■ **Task details**
Counting only lines that contain the word "bottom", state the total for the listing below and nothing else.

■ **Material for this exercise**
▼
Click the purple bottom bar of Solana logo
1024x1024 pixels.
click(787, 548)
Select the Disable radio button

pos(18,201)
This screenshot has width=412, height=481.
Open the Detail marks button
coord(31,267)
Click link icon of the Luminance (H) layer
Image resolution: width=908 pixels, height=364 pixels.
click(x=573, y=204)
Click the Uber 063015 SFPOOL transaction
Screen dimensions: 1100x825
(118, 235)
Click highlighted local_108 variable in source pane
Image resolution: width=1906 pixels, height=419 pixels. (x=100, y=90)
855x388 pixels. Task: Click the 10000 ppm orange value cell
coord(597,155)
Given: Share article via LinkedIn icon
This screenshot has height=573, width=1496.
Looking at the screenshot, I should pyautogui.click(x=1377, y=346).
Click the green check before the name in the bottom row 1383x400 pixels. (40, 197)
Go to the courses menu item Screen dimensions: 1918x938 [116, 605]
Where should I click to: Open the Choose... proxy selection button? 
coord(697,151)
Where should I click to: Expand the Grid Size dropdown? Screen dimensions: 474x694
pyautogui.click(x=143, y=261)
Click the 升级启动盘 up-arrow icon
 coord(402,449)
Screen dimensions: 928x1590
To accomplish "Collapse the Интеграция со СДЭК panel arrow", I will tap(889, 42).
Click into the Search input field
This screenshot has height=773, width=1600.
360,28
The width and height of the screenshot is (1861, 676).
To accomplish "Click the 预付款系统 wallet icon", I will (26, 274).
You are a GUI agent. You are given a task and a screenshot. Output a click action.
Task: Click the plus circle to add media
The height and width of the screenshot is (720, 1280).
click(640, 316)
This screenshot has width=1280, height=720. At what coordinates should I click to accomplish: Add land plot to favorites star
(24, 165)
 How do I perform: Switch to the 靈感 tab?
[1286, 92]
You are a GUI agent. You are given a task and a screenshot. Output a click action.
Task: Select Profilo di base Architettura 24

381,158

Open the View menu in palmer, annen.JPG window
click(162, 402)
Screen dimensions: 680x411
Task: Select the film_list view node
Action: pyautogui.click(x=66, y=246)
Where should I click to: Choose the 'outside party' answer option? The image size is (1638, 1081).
▲
■ **Result below**
2